Now, for those of you who have been engaged in the industry for more than just the past half-decade, here’s the $65,535 question for you: How is “the cloud” any different from “the mainframe”, albeit much, much faster and with much, much greater storage?

Those who cannot remember the past are condemned to repeat it. —George Santanyana, Historian

I’ve seen this play out over and over again, starting with my own entry into the IT universe with C++ (which was the “new” over C), and participated in a few system rewrites to C++ from other things (Visual Basic being one, C being another, sometimes some specific vertical stuff as well). Then I saw it again when Java came around, and companies immediately started rewriting some of their C++ systems into Java. This time around, I started to ask, “Why?”, and more often than not, answers of “We don’t want to fall too far behind” or “We need to modernize our software” were the fairly vague answers. (When pressed as to why “falling behind” was bad, or why software needed to be modernized, I was usually shushed and told not to worry about it.)

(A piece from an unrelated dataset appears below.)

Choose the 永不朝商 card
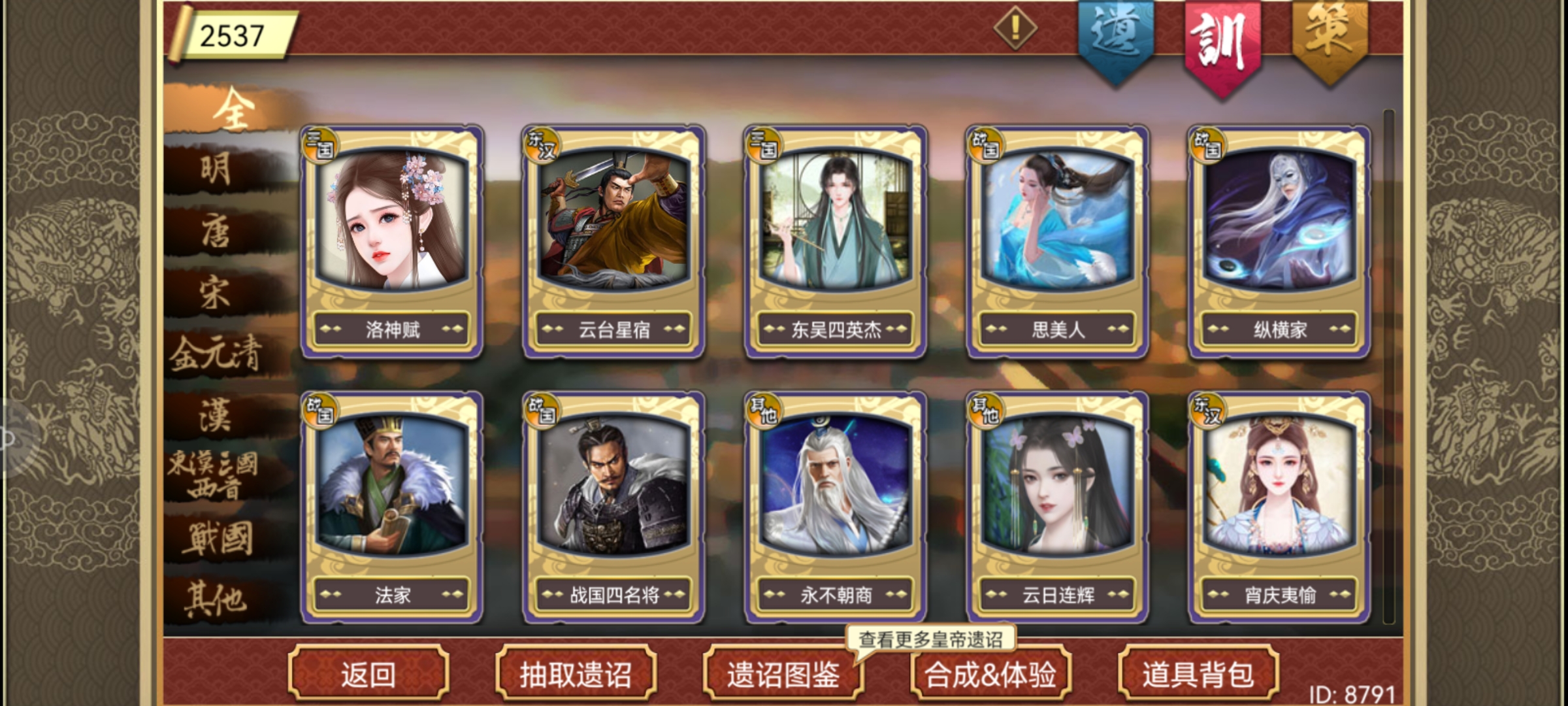This screenshot has width=1568, height=706. tap(836, 507)
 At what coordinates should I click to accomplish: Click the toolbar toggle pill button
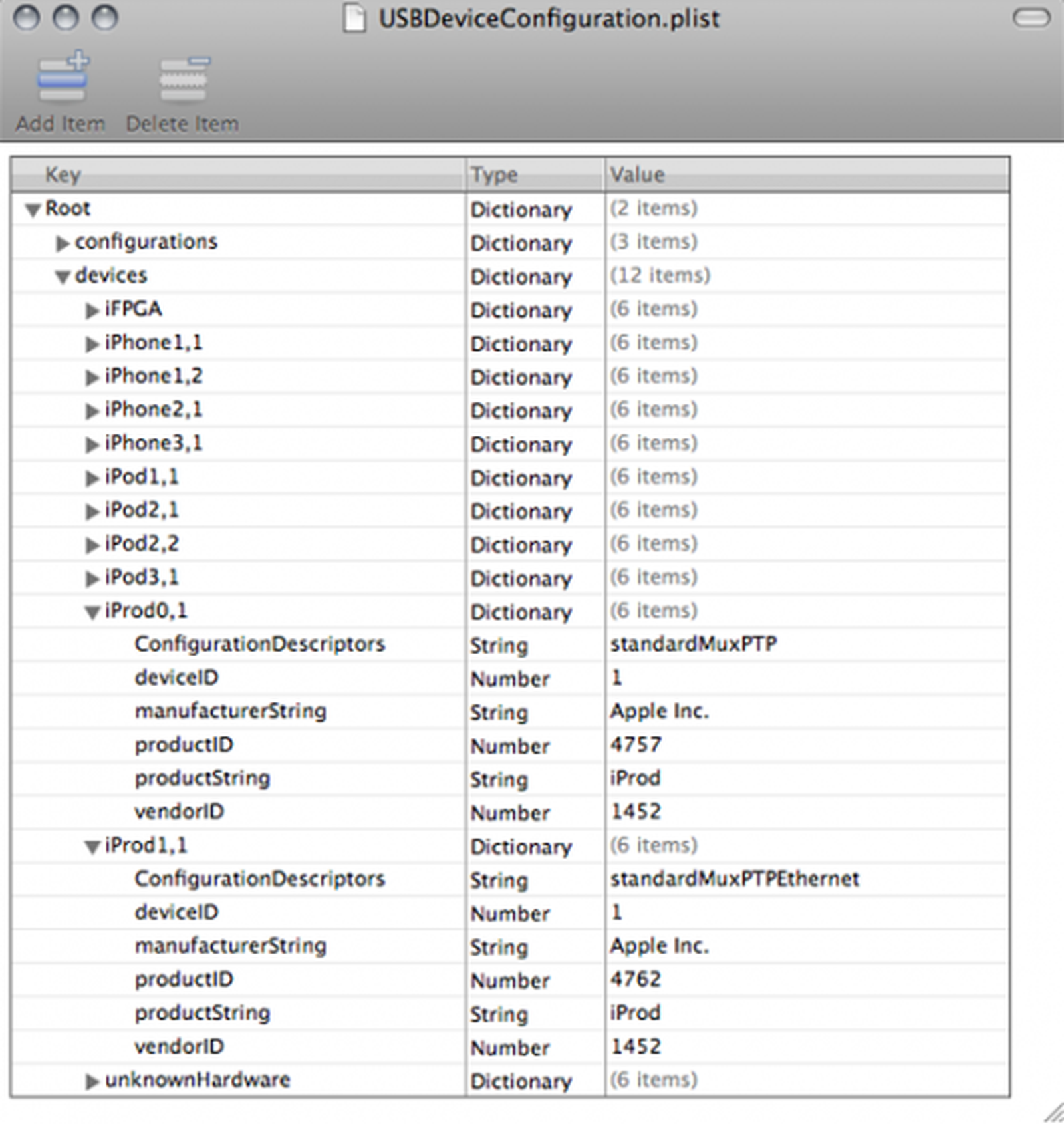[x=1031, y=18]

In the years since, I keep thinking that companies have started to get this message more thoroughly, but then something comes along and completely disrupts any and all lessons we might have learned. After Java, it was Ruby. Or, for those companies that didn’t bite on the Java apple, it was .NET. Now NodeJS. Or NoSQL. Or “cloud”. Or functional programming. Or take your pick of any of another half-dozen things.

Unfortunately, as much as I wish I could believe that “it’s different this time” and we as an industry have learned our way through this, I keep seeing signs that no, unfortunately, that’s too much to hope for. The easy way to mitigate this fallacy is to force those advocating new technology to enumerate the benefits in concrete terms — monetary and/or temporal benefits, ideally, backed by examples and objective analysis of pros and cons.

By the way, for those who aren’t sure if they can spot the fallacy, the easy way to tell if somebody is falling into this fallacious trap is to see if their analysis contains both positive and negative consequences. No technology is never without its negatives, and a practical and objective analysis will point it out. If it’s you doing the analysis, then force yourself to ask the question, “When would I not use this? What circumstances would lead me away from it? When is using this going to lead to more pain than it’s worth?”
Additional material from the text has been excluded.